Pushing to failed Configuration profiles.

danielgrm
New Contributor III

I am pushing a NAC profile to our machines here at our company. The problem is we are in the midst of a transition so not all the machines have proper network access when i push the NAC configuration profile, some of them fail due to lack of network connectivity. With that being the case does anyone have any good work arounds to automate the phs of the failed ones? I was thinking of publishing it in self service, but wondered if we had any other ideas?

5 REPLIES 5

sshort
Valued Contributor

If your NAC policy is primarily focused on wifi, and there are no (or fewer) ethernet restrictions you can have your users plug into ethernet to receive the profile. But yeah, it's definitely a catch-22 situation. Aside from manually distributing a profile, you can also create an installer pkg that installs the profile to distribute outside of Jamf.

danielgrm
New Contributor III

@sshort I am attempting that now. I packaged the profile up and am deploying it to /private/tmp.

From there I am runnign this command:
profiles -i -F /private/tmp/SettingsforADCertificateanddot1x Configuration.mobileconfig -f

I am getting error one through Jamf. Locally i am getting no erroir, but i do not see the profile Pop up. Is that command right? Should i be running something else?

Dan

danielgrm
New Contributor III

So I am getting the same error that i got when I was pushing the configuration profile.

Script result: profiles install for file:'/tmp/SettingsforADCertificateanddot1x Configuration.mobileconfig' and user:'root' returned -319 (The ‘Active Directory Certificate’ payload could not be installed. The certificate request failed.

Is there anyway to force this profile and ignore this error? I know the problem is i don;t have a connection to the PKI server, but i was hoping to just push this profile have it sit there for where the connectivity is active?

Thanks,

Dan

sshort
Valued Contributor

@danielgrm I'm not familiar with the lowercase -f flag, and I capitalize the -I. This is what I've used with success:

usr/bin/profiles -I -F /path/to/profile.mobileconfig

patgmac
Contributor III
Script result: profiles install for file:'/tmp/SettingsforADCertificateanddot1x Configuration.mobileconfig' and user:'root' returned -319 (The ‘Active Directory Certificate’ payload could not be installed. The certificate request failed.
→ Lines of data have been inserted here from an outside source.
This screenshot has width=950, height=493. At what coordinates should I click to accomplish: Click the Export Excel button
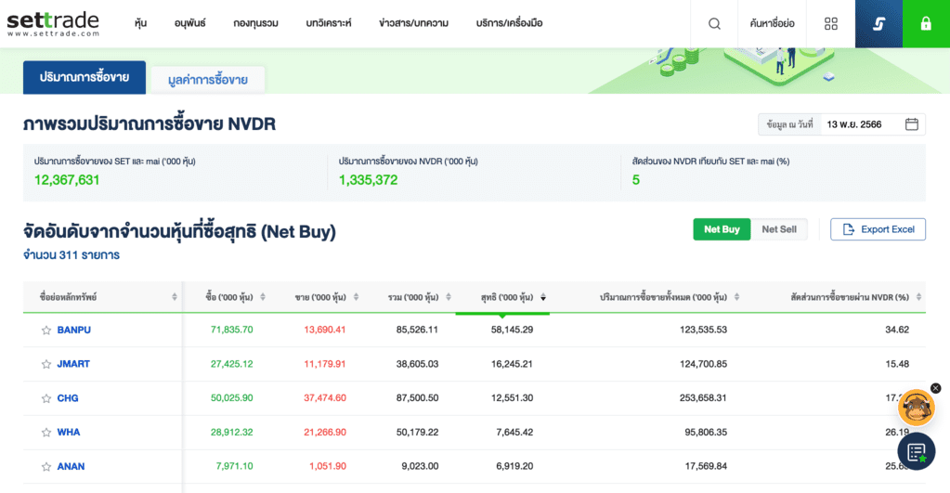click(878, 229)
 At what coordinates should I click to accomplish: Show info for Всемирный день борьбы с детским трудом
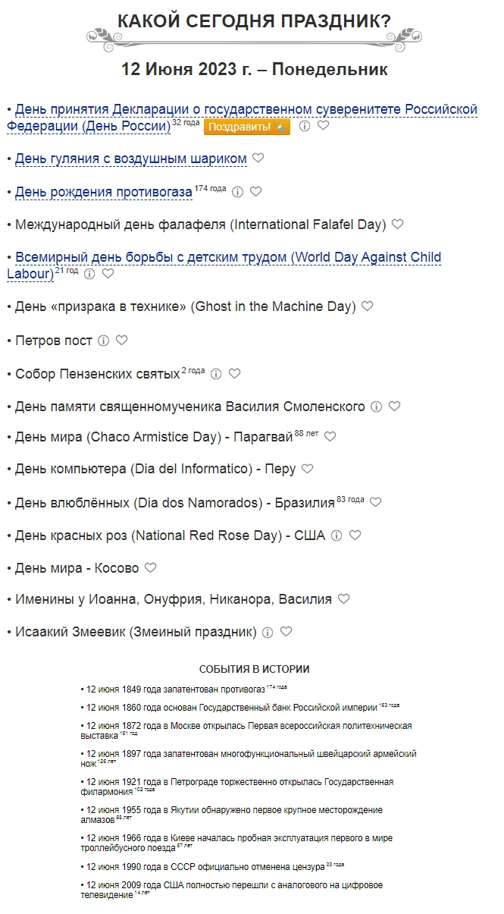89,274
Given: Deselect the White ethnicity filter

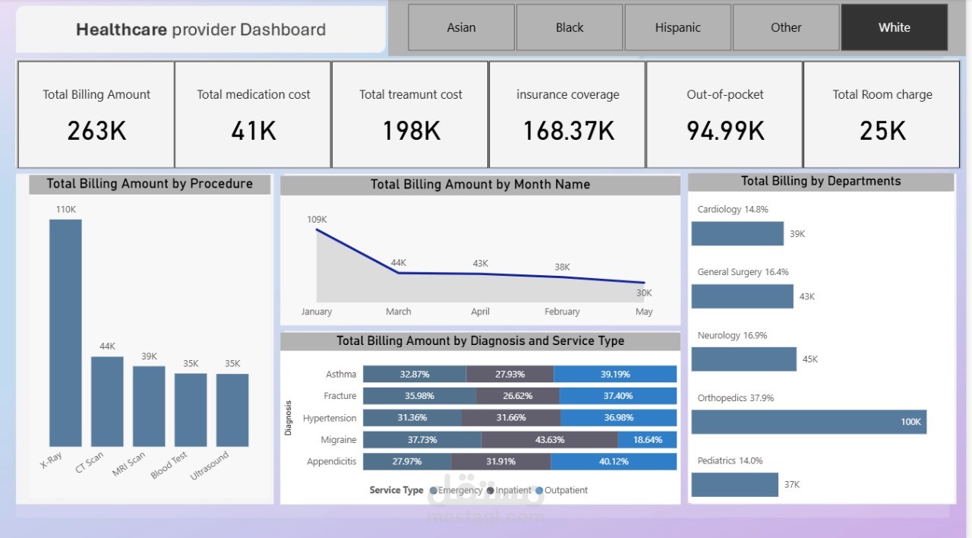Looking at the screenshot, I should point(894,27).
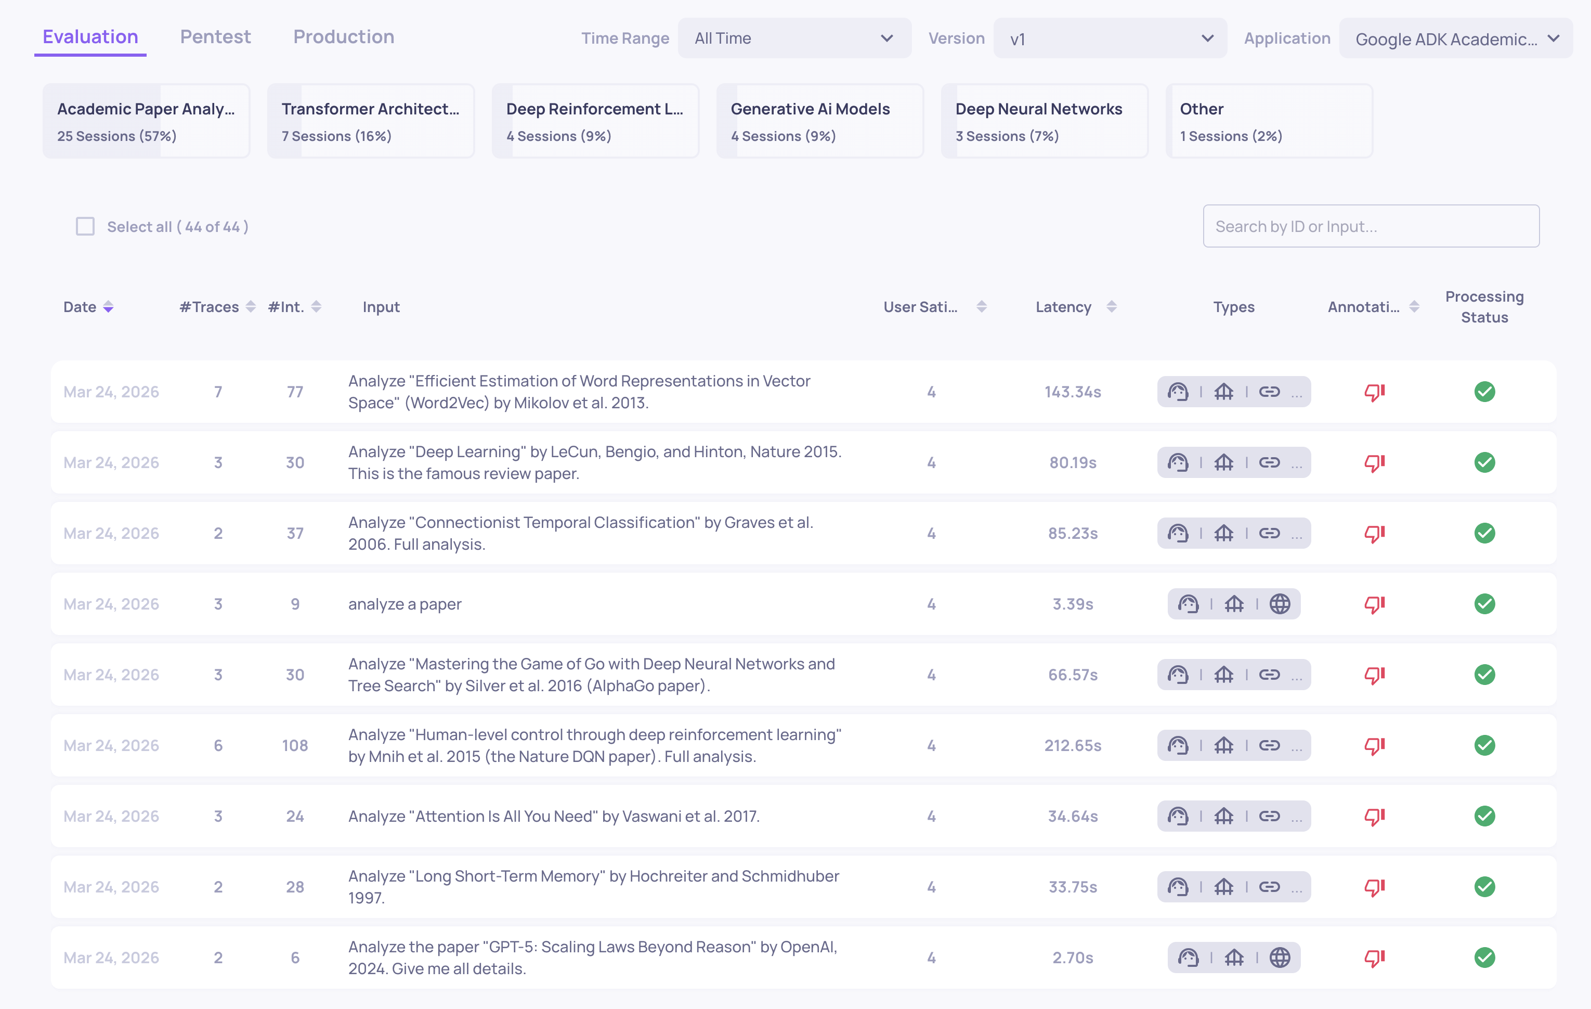Switch to the Pentest tab

[215, 37]
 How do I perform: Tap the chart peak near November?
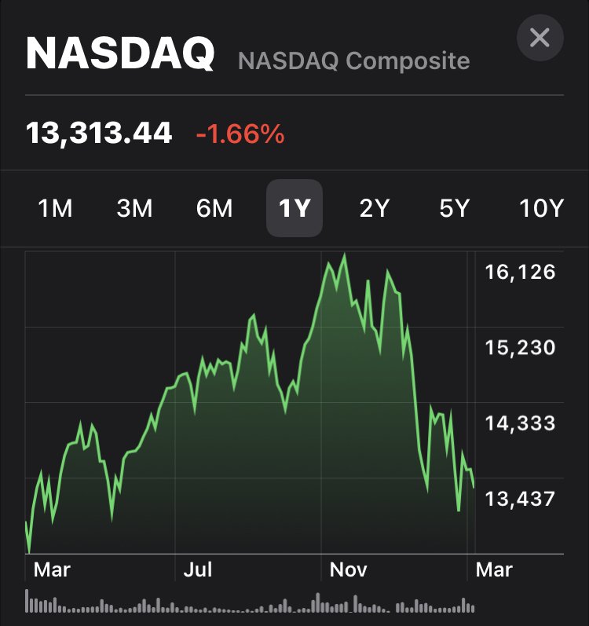pyautogui.click(x=344, y=254)
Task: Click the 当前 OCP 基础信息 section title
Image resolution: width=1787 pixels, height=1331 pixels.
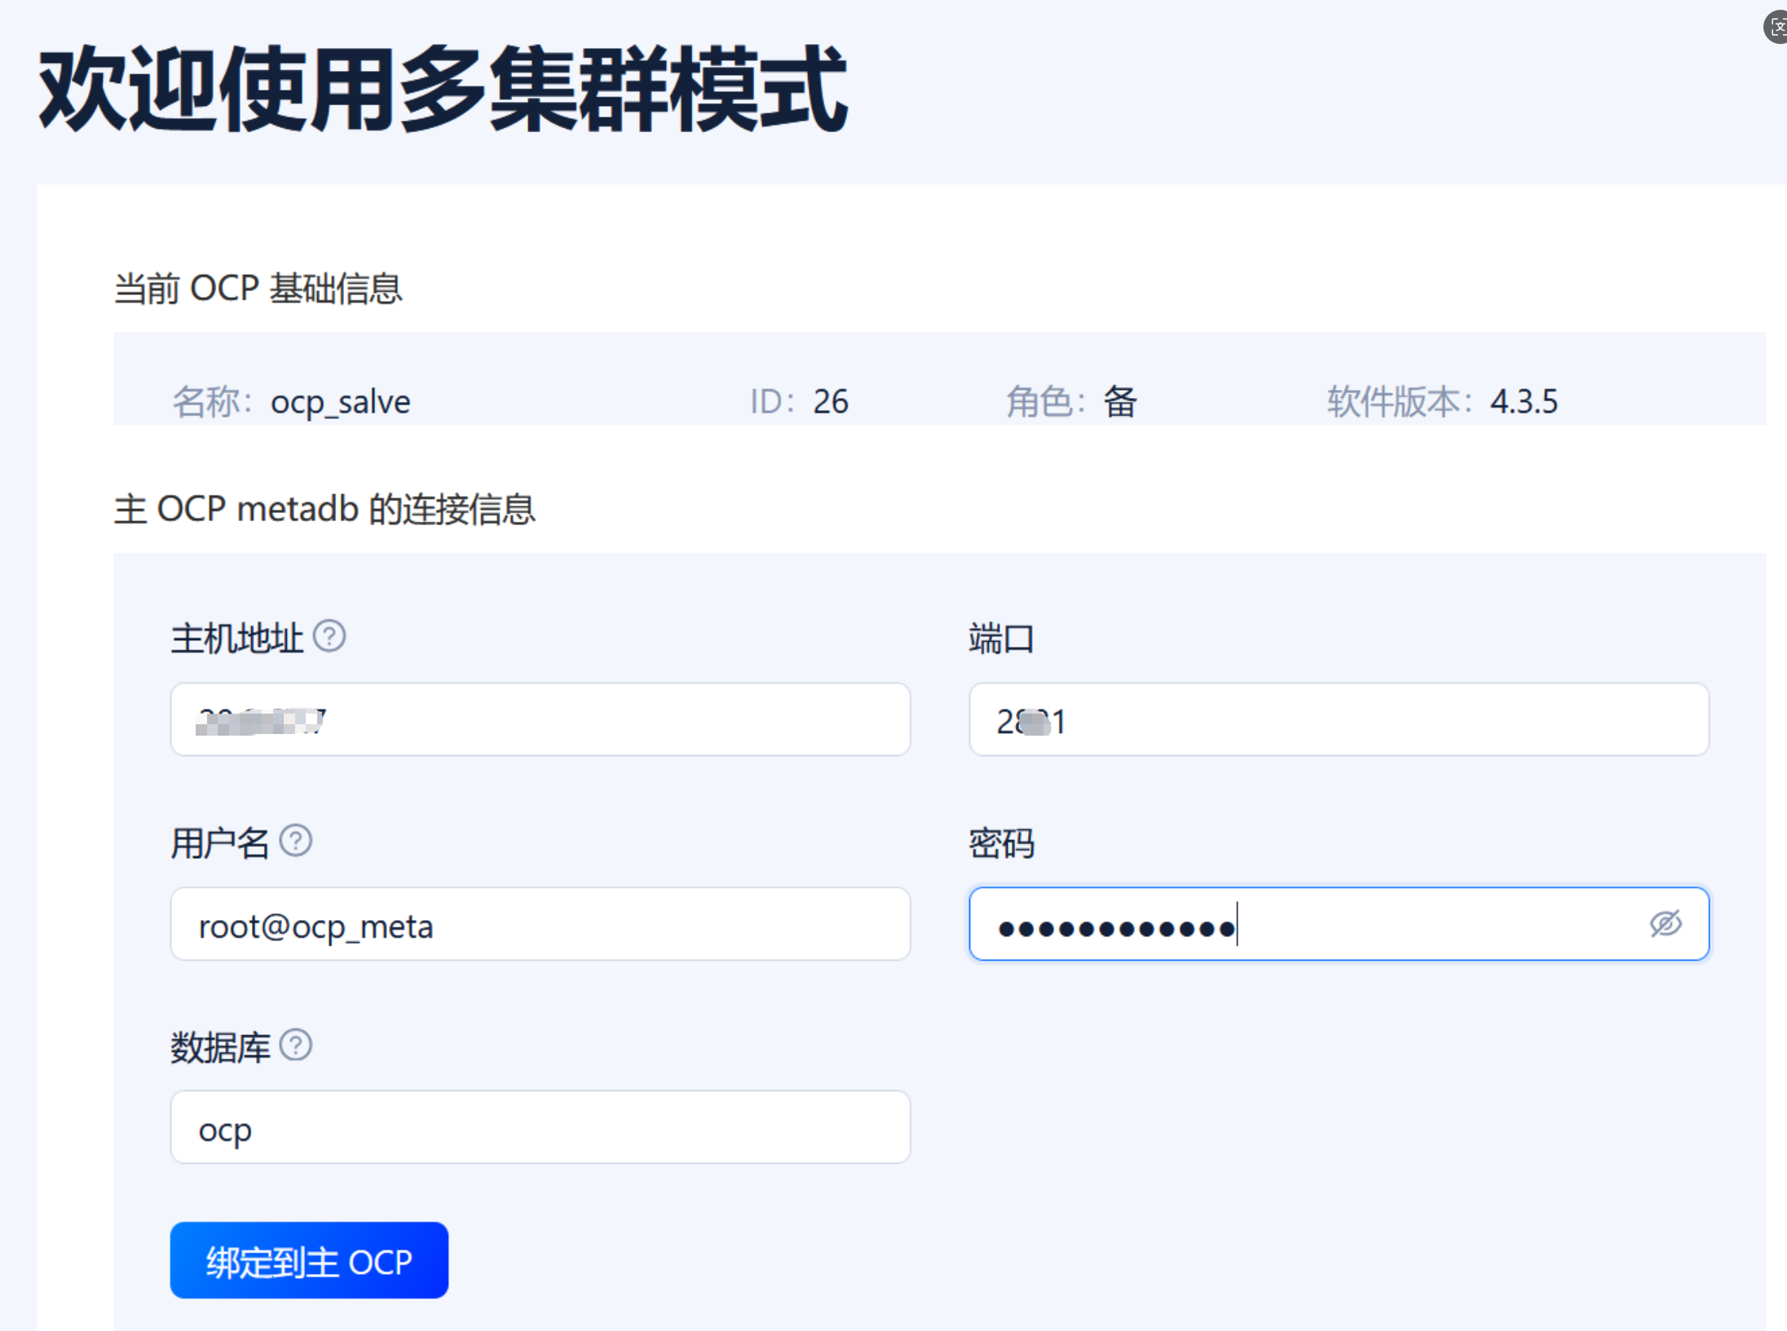Action: point(258,289)
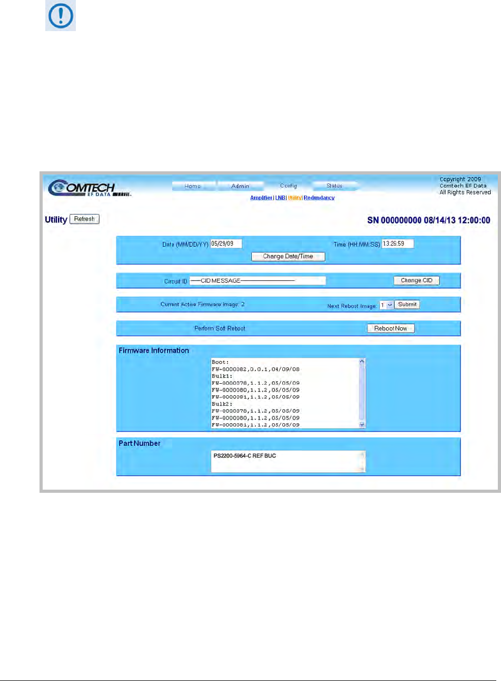Open the Home tab

[x=193, y=186]
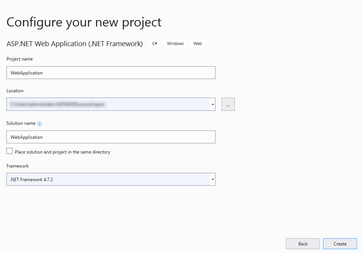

Sounds like you're using the AD cert payload, which means the machine needs to be able to reach the CA server when it does the certificate request. So if you're plugged into ethernet, your firewall needs to allow traffic from that NAC subnet to AD and the CA servers. It also needs to have a good AD bind for the cert request to work.

So if you're installing via a script, check that you can reach AD before trying to install the profile. Also have it check the AD bind, and re-bind if needed.